Кёнсун покачал головой. Он встал и подошёл к своему плательному шкафу, в обувных коробках в котором прятал бутылки с коктейлями. Это были дурацкие коктейли, типа сидра или фруктового пива, но они не были такими горькими, так что Кёнсун их очень любил. Две прозрачные бутылки с розоватой жидкостью оказались на столе. Кёнсун протянул лежащему на его кровати парню стакан с соком и велел выпить его содержимое. Тот сделал это за глоток и рухнул обратно на постель, всматриваясь в цветные фигурки оригами, подвешенные на скотч и нитки к потолку.
Первые стаканы были высушены за мгновенье ока; Кёнсун налил им по ещё одному, пока из компьютерных колонок тихо играла музыка. Это был последний альбом The 1975, песни Кёнсуну нравились не все, но он не успел его послушать полностью. Он читал состав коктейля, болтая одной ногой на другой; Ханыль, так и продолжая глазеть на бумажные фигурки, тихо сказал:
– Ты ведь не панк, да?
– Моя комната похожа на комнату панка?
– Больше похоже на комнату самого обычного подростка, – Ханыль приподнялся на локтях, и Кёнсун перевёл на него взгляд, и волосы того были в милом беспорядке. – Я думал, что лидеры инди-рок-групп предпочитают чёрные обои и дэд-металл, но единственное, что здесь «дэд» – это тот несчастный фикус.
Кёнсун усмехнулся. Даже он не знал, что это был фикус.
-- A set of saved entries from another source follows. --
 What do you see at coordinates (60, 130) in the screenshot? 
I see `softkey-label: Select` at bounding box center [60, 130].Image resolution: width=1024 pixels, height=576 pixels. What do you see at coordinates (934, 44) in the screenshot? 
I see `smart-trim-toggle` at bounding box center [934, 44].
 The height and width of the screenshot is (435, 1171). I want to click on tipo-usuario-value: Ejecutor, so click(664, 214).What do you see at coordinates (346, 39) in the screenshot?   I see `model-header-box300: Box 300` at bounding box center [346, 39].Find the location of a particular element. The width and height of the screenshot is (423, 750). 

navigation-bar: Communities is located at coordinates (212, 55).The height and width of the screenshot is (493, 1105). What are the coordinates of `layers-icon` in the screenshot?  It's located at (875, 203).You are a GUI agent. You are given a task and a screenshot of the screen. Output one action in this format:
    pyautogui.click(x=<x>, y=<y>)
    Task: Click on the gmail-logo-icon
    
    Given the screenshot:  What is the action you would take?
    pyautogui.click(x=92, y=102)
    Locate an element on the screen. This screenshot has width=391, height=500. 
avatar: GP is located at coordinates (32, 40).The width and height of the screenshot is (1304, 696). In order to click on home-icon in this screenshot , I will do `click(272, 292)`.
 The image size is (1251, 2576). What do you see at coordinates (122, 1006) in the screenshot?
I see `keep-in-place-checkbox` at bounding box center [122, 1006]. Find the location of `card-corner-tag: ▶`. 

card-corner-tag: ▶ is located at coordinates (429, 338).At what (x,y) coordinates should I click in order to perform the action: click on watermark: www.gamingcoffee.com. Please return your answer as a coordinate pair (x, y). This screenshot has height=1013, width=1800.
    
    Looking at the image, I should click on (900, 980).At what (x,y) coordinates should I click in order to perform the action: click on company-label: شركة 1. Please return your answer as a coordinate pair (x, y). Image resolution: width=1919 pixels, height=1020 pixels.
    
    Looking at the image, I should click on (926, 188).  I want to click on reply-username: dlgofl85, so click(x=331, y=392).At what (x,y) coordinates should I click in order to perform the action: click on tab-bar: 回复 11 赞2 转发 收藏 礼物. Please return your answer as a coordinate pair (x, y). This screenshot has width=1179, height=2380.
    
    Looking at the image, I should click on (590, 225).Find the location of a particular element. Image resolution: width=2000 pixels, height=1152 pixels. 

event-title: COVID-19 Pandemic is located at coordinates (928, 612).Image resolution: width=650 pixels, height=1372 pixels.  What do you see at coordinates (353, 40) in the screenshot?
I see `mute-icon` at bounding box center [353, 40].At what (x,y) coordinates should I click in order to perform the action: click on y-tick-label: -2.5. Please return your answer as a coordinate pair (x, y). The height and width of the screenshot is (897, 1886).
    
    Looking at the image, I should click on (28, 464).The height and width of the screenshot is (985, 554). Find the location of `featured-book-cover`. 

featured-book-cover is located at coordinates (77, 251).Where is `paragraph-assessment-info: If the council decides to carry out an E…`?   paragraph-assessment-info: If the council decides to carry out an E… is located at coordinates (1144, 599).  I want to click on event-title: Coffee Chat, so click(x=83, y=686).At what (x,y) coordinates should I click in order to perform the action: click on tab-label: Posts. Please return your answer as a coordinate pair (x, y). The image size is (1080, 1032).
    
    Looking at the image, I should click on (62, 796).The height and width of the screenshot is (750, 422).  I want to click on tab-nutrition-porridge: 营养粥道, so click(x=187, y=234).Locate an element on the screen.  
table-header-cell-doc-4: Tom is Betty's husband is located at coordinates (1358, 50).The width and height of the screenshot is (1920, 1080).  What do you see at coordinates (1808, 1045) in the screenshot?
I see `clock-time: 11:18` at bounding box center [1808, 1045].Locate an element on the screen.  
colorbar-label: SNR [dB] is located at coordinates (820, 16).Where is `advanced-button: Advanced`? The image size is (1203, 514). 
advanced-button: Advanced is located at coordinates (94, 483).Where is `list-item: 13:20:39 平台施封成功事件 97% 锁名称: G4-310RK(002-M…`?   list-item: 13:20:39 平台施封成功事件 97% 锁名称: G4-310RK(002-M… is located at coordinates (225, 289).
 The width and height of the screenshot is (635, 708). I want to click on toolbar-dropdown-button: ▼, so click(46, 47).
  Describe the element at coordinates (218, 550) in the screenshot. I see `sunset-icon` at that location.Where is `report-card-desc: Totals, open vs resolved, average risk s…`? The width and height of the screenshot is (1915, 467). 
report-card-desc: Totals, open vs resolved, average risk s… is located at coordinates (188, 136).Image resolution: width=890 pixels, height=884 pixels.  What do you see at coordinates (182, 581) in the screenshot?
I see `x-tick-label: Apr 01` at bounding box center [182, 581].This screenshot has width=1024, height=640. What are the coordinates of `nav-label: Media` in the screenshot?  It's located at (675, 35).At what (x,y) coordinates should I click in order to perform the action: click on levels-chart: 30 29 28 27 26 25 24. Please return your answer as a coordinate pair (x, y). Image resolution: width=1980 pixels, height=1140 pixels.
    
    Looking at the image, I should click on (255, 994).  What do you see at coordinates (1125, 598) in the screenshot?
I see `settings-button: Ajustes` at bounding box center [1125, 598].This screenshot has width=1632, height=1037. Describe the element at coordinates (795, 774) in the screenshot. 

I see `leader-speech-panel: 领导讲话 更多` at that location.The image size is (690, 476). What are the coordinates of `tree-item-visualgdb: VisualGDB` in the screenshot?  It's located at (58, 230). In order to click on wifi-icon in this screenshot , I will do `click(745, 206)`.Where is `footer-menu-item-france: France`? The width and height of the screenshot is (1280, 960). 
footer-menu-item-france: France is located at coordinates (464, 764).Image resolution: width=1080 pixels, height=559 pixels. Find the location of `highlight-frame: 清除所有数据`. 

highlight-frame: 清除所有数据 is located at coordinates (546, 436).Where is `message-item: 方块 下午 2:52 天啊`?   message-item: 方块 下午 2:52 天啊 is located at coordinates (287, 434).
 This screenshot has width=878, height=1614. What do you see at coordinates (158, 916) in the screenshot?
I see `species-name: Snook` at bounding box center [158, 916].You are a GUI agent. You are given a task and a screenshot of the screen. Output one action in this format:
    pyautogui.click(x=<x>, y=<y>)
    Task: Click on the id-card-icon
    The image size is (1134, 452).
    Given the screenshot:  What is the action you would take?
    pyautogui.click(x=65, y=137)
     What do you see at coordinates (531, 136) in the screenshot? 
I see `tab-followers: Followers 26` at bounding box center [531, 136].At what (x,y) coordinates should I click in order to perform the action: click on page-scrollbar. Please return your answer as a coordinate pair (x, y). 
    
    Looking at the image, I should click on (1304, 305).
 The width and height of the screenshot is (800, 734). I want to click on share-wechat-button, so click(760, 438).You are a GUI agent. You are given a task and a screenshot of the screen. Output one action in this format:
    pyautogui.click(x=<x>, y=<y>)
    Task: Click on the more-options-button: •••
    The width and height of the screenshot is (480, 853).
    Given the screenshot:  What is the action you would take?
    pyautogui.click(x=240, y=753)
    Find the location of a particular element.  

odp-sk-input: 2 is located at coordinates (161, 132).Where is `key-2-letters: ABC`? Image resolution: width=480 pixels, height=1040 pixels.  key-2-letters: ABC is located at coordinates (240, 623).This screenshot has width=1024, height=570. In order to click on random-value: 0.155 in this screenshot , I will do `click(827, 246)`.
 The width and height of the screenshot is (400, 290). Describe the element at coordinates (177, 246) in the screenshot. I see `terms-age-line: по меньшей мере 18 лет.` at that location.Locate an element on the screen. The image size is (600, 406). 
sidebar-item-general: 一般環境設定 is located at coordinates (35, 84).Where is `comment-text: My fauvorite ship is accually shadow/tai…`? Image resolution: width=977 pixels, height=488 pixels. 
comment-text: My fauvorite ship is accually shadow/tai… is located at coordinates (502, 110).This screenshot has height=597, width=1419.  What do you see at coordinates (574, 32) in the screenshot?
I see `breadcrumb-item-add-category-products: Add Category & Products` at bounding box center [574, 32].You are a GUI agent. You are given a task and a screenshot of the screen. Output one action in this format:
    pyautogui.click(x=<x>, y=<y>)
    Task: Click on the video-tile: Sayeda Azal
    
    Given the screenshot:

– Я просто люблю музыку. Я люблю самовыражаться через неё. Повседневный я и Кёнсун, который на сцене, два разных человека.
– Да, это точно, – он закивал, выпрямился и потянулся за стаканом, чтобы сделать ещё два больших глотка. – Ты украл это на вечеринке в сестринстве? Отвратительно сладко. Мне нравится.
Ханыль по-хозяйски повесил обе гитары на крючки и плюхнулся обратно на кровать; Кёнсун думал, что, если не опускать глаза на вызывающие голубые драные джинсы с гладкими ногами в зияющих дырках, то, в принципе, Ханыль выглядел по-домашнему уютным.
– Кто этот парень? – Ханыль пальцем указал на фотографии над столом. – Это тот самый… Сокхван, кажется?
– Угу, – кивнул Кёнсун.
Он прочистил горло и осушил в три глотка второй стакан целиком. В голове приятно мысли затянулись лёгкой дымкой, воздух вокруг стал будто мягким, и Кёнсун лениво растянулся на стуле, и его футболка чуть задралась, оголяя подтянутый худой живот.
– Он твой парень?
– Нет, – Кёнсун усмехнулся. – И не был им. Это друг.
– Френдзона? – спросил просто Ханыль.
Кёнсун ногой крутанул стул, чтобы взглянуть на парня, который расслабленно лежал на его кровати, подперев голову рукой. У него уже были красные щёки и немного затуманенный взгляд. Песня The 1975 была отвратительно грустной.
– Ага. Да, – Кёнсун поджал губы. – Мы дружим уже больше десяти лет. Два года назад я понял, что влюбился в него. По уши. Просто кошмар. – Кёнсун грустно улыбнулся, ковыряя пальцами подлокотник кресла. – Он гетеро, у него есть девушка, и они вместе учатся в Вашингтоне.